Je dirais, mais cela reste à réfléchir : le spectateur peut arriver à n’importe quel moment de la DF sans que cela ne gène personne ni ce qui se passe, et en étant à l’aise lui-même, s’il s’inclut dans le processus de problématisation, de lui-même ou avec l’aide de quelqu’un qui le met au courant. Cette inclusion peut se faire de sa place de spectateur pouvant devenir acteur à tout moment qu’il choisirait, pendant l’éveil des sensations, puis sur la scène ou sur sa bordure.
!!!! La bordure scénique
Il n’est pas forcément besoin d’arrêter la danse pour une intervention sur la bordure scénique, c’est au choix de chacun.
J’ai observé une plus grande flexibilité du rythme général de la DF, une dynamique plus diversifiée avec ce procédé, peut-être du fait que cela rend tout le monde, meneur compris, plus vigilant. Annoncer systématiquement une intervention fait ronronner les esprits, en supprimant toute surprise, dirait-on…
Un autre point concerne la possibilité de parole sur la bordure scénique. Il est arrivé plusieurs fois que l’un de nous se positionne pour dire ou lire un texte, sans se signaler par le clappement des mains qui aurait fait se suspendre la danse. Si la musique est présente, le meneur n’est pas obligé pour autant de baisser le son comme je l’ai fait presque systématiquement le deuxième jour. Le lendemain, laisser la musique à volume normal a permis à certains lecteurs de projeter leur voix pour que le texte soit audible et accompagne la danse. J’ai observé que lorsqu’un lecteur souhaitait le silence, il choisissait spontanément une plage silencieuse, ou parfois je percevais le besoin de silence ambiant juste avant qu’il ne prenne la parole, comme un écrin à mots.
!!!! L’opinion
L’opinion de chacun n’est pas à rejeter, mais à problématiser. Elle est ce qui arrive en premier lorsqu’on parle, il faut donc partir d’elle.

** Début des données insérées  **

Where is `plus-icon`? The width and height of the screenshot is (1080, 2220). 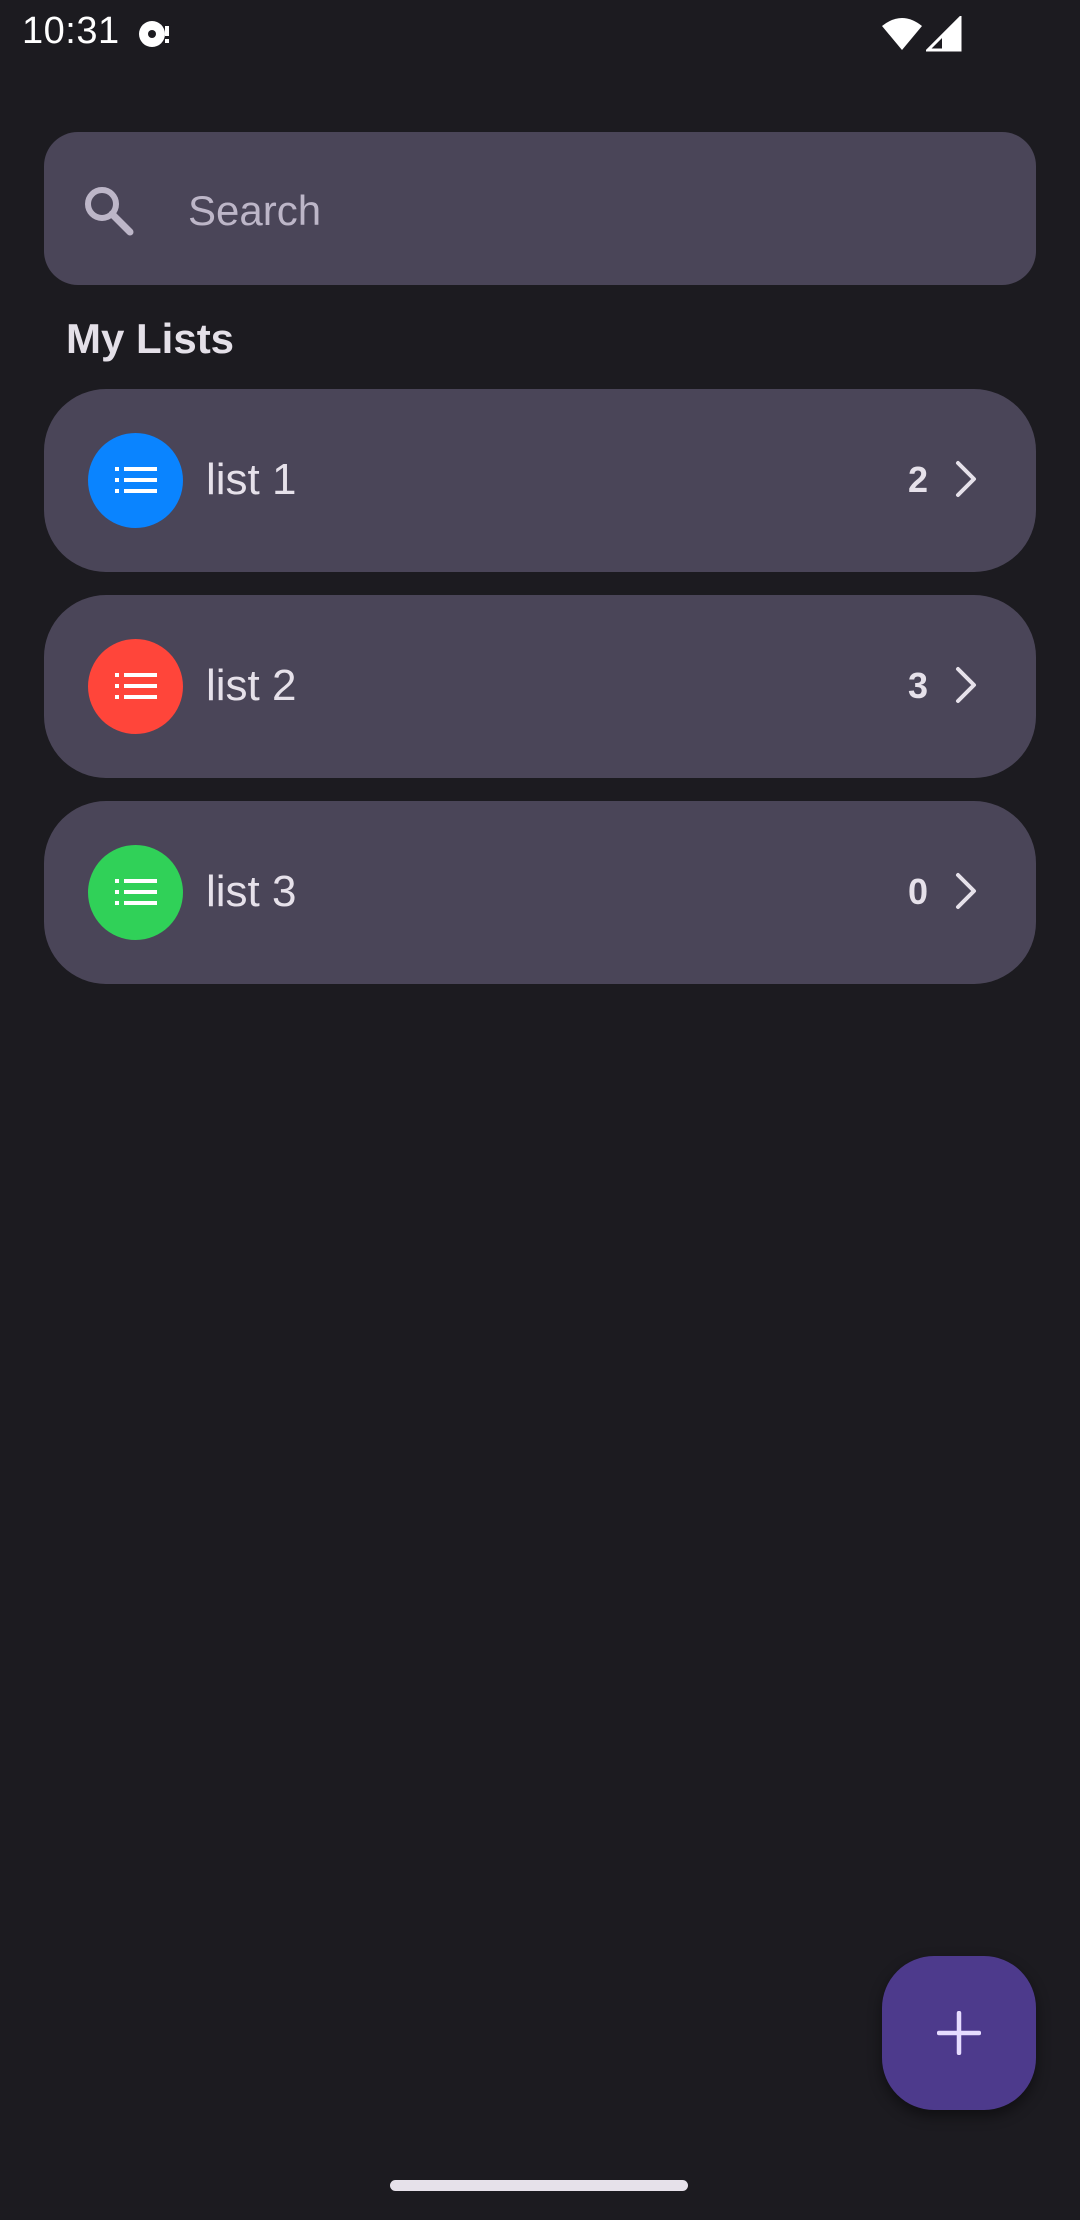
plus-icon is located at coordinates (959, 2033).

L’opinion est souvent ce qui arrive en premier à l’esprit lorsqu’on est consulté sur ce qu’on a vu et dont on a été témoin. Partir de l’opinion, positive comme négative, c’est donner sa place au jugement personnel, mais afin de le problématiser, lui donner différents angles de vue, le questionner et le dépasser en quelque sorte, pour en faire quelque chose d’intéressant pour tous.
!!!! Bilan et vidéo
Choisir un extrait pertinent de ce qui a été filmé pour le bilan, de préférence choisi par le meneur qui a été regard pendant toute la danse forum, et non pas tout regarder.
Je pense que le choix de l’extrait à visionner peut être fait par tous les participants et que le meneur peut donner son avis en amont ou en aval du choix, ou encore aider à sélectionner une option si plusieurs se présentent. Un peu comme pour le choix du thème, qui émerge et que le meneur aide à cueillir. La longueur de l’extrait est déterminée en fonction du temps imparti au visionnage, suivi du bilan.
Depuis longtemps nous nous disons que structurer de façon plus formelle le bilan lui ferait gagner en teneur. Nous ne nous y sommes pas encore attelés.
Il faudrait que le bilan soit bien celui de la danse forum qui vient d’avoir lieu, lorsqu’il y a des nouveaux participants qui ne sont pas censés être partie prenante à priori de la construction même de la forme « danse forum ». Il est important de ne pas faire un « méta bilan » sur le bilan lui-même…Mais plutôt nous réserver des moments de réflexion « entre nous », en dehors des danse forum, pour continuer sa construction (sauf bien sûr lorsque nous décidons de faire des danse forum « internes », dont l’objet même est la danse forum).